一人よがりのトップ営業

 世界的な化学メーカーの経営トップ(仮に「ロバート」とする)は数年前、ある主要顧客への面会を思い立った。顧客の抱える課題も自社の取り組みもよく知らないまま初顔合わせに臨んだため、悪印象を与えてしまった。それに輪をかけて、先方の需要拡大時には生産能力を青天井で増強するという、空手形まで切ってしまった。アカウントマネジャーのナディンがこの会合と約束について知ったのは、事後、先方の窓口役を通してだった。結果的に、ナディンと部下たちが関係修復に向けて獅子奮迅したにもかかわらず、両社の関係は冷え切ったままである。

 同じ頃、巨大製薬会社のメルクはデータ処理システムの外注を決めた。発注先の選定を任されたマネジャーたちは、数社からの提案を吟味した末、アクセンチュアに発注することで合意した。

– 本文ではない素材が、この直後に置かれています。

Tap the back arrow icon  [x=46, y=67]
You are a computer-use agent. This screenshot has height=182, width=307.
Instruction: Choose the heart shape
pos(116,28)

 ところが、契約締結の直前になり、メルクのCEOのもとをIBMのサミュエル・パルミサーノCEO(当時)が訪れた。パルミサーノは営業部門で出世の階段を昇り、重要な戦略的顧客に焦点を合わせたインテグレーテッド・アカウンツ・プログラムを推進した実績を有していた。トップ同士の関係性を醸成して活用するメリットを知り尽くした人物でもある。受注を勝ち取ったのはIBMだった。